**ABOUT THIS TASK:**
An exact reproduction of each record is required.

Stored entries:
BEGIN

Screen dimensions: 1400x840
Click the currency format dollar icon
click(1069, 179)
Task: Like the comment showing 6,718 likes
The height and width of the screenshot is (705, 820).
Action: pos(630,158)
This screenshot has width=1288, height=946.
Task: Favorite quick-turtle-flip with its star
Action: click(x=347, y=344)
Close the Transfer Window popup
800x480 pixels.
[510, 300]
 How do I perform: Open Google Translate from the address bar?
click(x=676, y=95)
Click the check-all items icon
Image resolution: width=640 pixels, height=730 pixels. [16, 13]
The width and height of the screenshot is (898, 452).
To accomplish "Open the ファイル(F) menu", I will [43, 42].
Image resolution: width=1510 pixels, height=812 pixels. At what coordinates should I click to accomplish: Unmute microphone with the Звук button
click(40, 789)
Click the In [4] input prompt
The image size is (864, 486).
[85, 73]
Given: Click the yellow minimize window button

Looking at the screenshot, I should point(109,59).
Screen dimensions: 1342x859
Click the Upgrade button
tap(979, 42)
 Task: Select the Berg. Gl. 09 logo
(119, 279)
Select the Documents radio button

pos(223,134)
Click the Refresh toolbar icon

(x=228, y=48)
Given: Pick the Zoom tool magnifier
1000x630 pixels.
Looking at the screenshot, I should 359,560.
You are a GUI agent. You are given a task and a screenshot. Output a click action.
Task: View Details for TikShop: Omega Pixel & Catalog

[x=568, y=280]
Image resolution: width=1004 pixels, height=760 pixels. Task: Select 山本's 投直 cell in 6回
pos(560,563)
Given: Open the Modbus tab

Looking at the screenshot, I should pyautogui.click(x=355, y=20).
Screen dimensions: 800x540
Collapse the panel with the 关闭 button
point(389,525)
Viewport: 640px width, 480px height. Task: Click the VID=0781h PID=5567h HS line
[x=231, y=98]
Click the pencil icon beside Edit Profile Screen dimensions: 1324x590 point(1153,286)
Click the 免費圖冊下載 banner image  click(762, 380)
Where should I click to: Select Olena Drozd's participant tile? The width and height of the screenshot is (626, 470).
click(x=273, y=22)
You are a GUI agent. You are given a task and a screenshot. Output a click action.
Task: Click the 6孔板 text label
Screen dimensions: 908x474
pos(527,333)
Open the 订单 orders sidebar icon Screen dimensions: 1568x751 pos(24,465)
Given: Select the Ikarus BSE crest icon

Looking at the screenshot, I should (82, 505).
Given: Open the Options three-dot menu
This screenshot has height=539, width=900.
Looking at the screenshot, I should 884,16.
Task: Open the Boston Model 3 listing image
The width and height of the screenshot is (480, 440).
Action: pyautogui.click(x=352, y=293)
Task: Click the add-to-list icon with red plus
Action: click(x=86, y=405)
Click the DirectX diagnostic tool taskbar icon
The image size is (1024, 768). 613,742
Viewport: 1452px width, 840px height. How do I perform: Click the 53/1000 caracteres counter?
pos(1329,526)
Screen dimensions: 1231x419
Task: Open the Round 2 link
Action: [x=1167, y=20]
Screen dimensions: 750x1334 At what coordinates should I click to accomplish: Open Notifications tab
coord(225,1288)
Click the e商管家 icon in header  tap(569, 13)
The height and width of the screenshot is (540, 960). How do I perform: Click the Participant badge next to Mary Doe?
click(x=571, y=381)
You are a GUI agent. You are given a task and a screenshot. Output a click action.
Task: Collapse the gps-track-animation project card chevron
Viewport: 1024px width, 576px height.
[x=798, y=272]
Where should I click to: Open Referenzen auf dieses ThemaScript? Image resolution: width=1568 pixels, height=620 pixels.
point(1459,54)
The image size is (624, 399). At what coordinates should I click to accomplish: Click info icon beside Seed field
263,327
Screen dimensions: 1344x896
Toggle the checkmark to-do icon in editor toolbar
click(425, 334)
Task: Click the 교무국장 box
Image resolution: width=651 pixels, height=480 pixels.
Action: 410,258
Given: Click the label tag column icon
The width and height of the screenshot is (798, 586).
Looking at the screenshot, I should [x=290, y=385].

END

**ANSWER SECTION:**
Screen dimensions: 1400x840
Click the currency format dollar icon
click(1069, 179)
Task: Like the comment showing 6,718 likes
The height and width of the screenshot is (705, 820).
Action: pos(630,158)
This screenshot has width=1288, height=946.
Task: Favorite quick-turtle-flip with its star
Action: click(x=347, y=344)
Close the Transfer Window popup
800x480 pixels.
[510, 300]
 How do I perform: Open Google Translate from the address bar?
click(x=676, y=95)
Click the check-all items icon
Image resolution: width=640 pixels, height=730 pixels. [16, 13]
The width and height of the screenshot is (898, 452).
To accomplish "Open the ファイル(F) menu", I will [43, 42].
Image resolution: width=1510 pixels, height=812 pixels. At what coordinates should I click to accomplish: Unmute microphone with the Звук button
click(40, 789)
Click the In [4] input prompt
The image size is (864, 486).
[85, 73]
Given: Click the yellow minimize window button

Looking at the screenshot, I should point(109,59).
Screen dimensions: 1342x859
Click the Upgrade button
tap(979, 42)
 Task: Select the Berg. Gl. 09 logo
(119, 279)
Select the Documents radio button

pos(223,134)
Click the Refresh toolbar icon

(x=228, y=48)
Given: Pick the Zoom tool magnifier
1000x630 pixels.
Looking at the screenshot, I should 359,560.
You are a GUI agent. You are given a task and a screenshot. Output a click action.
Task: View Details for TikShop: Omega Pixel & Catalog

[x=568, y=280]
Image resolution: width=1004 pixels, height=760 pixels. Task: Select 山本's 投直 cell in 6回
pos(560,563)
Given: Open the Modbus tab

Looking at the screenshot, I should pyautogui.click(x=355, y=20).
Screen dimensions: 800x540
Collapse the panel with the 关闭 button
point(389,525)
Viewport: 640px width, 480px height. Task: Click the VID=0781h PID=5567h HS line
[x=231, y=98]
Click the pencil icon beside Edit Profile Screen dimensions: 1324x590 point(1153,286)
Click the 免費圖冊下載 banner image  click(762, 380)
Where should I click to: Select Olena Drozd's participant tile? The width and height of the screenshot is (626, 470).
click(x=273, y=22)
You are a GUI agent. You are given a task and a screenshot. Output a click action.
Task: Click the 6孔板 text label
Screen dimensions: 908x474
pos(527,333)
Open the 订单 orders sidebar icon Screen dimensions: 1568x751 pos(24,465)
Given: Select the Ikarus BSE crest icon

Looking at the screenshot, I should (82, 505).
Given: Open the Options three-dot menu
This screenshot has height=539, width=900.
Looking at the screenshot, I should 884,16.
Task: Open the Boston Model 3 listing image
The width and height of the screenshot is (480, 440).
Action: pyautogui.click(x=352, y=293)
Task: Click the add-to-list icon with red plus
Action: click(x=86, y=405)
Click the DirectX diagnostic tool taskbar icon
The image size is (1024, 768). 613,742
Viewport: 1452px width, 840px height. How do I perform: Click the 53/1000 caracteres counter?
pos(1329,526)
Screen dimensions: 1231x419
Task: Open the Round 2 link
Action: [x=1167, y=20]
Screen dimensions: 750x1334 At what coordinates should I click to accomplish: Open Notifications tab
coord(225,1288)
Click the e商管家 icon in header  tap(569, 13)
The height and width of the screenshot is (540, 960). How do I perform: Click the Participant badge next to Mary Doe?
click(x=571, y=381)
You are a GUI agent. You are given a task and a screenshot. Output a click action.
Task: Collapse the gps-track-animation project card chevron
Viewport: 1024px width, 576px height.
[x=798, y=272]
Where should I click to: Open Referenzen auf dieses ThemaScript? Image resolution: width=1568 pixels, height=620 pixels.
point(1459,54)
The image size is (624, 399). At what coordinates should I click to accomplish: Click info icon beside Seed field
263,327
Screen dimensions: 1344x896
Toggle the checkmark to-do icon in editor toolbar
click(425, 334)
Task: Click the 교무국장 box
Image resolution: width=651 pixels, height=480 pixels.
Action: 410,258
Given: Click the label tag column icon
The width and height of the screenshot is (798, 586).
Looking at the screenshot, I should [x=290, y=385].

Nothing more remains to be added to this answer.